* What is asked:
Copy the data below verbatim, starting at the line containing "I will 670,604." and ending with the line containing "pyautogui.click(x=426, y=287)", with both of those lines included.

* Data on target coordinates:
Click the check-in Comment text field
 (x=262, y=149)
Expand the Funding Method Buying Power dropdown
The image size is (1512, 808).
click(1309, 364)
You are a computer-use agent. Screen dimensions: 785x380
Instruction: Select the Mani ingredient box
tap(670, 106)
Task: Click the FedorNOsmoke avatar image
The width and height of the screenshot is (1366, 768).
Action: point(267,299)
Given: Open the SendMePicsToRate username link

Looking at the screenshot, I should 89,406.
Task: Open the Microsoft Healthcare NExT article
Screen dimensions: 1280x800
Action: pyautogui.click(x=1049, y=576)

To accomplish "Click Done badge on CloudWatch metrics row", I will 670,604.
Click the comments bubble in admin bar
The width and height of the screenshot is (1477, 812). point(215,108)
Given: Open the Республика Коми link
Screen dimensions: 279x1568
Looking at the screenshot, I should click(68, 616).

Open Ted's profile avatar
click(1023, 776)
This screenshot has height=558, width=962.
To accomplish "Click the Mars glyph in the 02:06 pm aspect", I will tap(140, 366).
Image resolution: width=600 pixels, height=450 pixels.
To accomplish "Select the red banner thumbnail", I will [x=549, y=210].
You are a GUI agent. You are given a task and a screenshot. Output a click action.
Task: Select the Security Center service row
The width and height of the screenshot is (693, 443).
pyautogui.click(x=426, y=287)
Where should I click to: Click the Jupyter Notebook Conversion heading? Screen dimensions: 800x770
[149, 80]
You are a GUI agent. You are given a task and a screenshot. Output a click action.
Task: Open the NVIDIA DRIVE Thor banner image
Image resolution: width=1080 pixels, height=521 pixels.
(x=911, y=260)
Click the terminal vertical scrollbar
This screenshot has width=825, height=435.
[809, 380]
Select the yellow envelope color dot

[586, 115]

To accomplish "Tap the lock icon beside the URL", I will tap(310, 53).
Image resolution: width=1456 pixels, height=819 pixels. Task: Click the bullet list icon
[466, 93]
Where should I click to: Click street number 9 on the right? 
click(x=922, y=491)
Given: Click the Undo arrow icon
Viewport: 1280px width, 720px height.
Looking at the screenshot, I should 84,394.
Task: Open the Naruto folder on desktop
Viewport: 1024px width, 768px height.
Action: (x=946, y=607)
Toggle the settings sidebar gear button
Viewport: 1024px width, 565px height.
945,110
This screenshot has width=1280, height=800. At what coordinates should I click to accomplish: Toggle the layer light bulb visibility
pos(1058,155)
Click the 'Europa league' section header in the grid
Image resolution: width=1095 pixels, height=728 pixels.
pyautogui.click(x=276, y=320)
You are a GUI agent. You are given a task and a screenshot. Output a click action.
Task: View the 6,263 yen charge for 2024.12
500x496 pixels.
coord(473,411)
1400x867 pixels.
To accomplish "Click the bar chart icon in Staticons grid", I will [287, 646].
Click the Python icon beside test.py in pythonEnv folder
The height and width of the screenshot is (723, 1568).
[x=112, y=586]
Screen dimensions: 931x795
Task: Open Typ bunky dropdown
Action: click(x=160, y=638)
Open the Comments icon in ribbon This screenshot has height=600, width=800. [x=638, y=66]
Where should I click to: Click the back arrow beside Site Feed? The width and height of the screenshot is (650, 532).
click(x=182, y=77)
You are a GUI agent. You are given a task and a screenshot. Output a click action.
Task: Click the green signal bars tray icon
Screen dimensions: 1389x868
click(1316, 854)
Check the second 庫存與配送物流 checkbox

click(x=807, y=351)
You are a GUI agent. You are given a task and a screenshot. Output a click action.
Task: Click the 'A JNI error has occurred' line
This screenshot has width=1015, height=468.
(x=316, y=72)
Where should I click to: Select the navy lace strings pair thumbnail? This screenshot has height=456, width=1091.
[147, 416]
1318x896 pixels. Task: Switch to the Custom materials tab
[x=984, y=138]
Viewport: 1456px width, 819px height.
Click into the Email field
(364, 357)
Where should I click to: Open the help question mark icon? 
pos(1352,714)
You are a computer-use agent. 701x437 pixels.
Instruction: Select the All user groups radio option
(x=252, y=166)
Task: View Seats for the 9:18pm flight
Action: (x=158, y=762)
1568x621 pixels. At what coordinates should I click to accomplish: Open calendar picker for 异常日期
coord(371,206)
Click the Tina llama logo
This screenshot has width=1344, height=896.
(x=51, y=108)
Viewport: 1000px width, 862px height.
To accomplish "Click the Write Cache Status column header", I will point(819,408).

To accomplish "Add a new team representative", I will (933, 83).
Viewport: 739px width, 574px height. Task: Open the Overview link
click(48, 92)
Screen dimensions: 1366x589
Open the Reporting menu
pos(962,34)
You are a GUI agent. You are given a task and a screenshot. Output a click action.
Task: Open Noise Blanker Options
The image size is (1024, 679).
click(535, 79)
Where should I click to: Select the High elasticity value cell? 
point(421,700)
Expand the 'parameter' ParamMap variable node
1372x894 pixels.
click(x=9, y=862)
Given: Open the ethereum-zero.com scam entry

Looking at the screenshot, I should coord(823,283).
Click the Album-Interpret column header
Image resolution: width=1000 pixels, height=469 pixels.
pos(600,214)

* Reply:
To accomplish "Click Done badge on CloudWatch metrics row", I will 670,604.
Click the comments bubble in admin bar
The width and height of the screenshot is (1477, 812). point(215,108)
Given: Open the Республика Коми link
Screen dimensions: 279x1568
Looking at the screenshot, I should click(68, 616).

Open Ted's profile avatar
click(1023, 776)
This screenshot has height=558, width=962.
To accomplish "Click the Mars glyph in the 02:06 pm aspect", I will tap(140, 366).
Image resolution: width=600 pixels, height=450 pixels.
To accomplish "Select the red banner thumbnail", I will [x=549, y=210].
You are a GUI agent. You are given a task and a screenshot. Output a click action.
Task: Select the Security Center service row
The width and height of the screenshot is (693, 443).
pyautogui.click(x=426, y=287)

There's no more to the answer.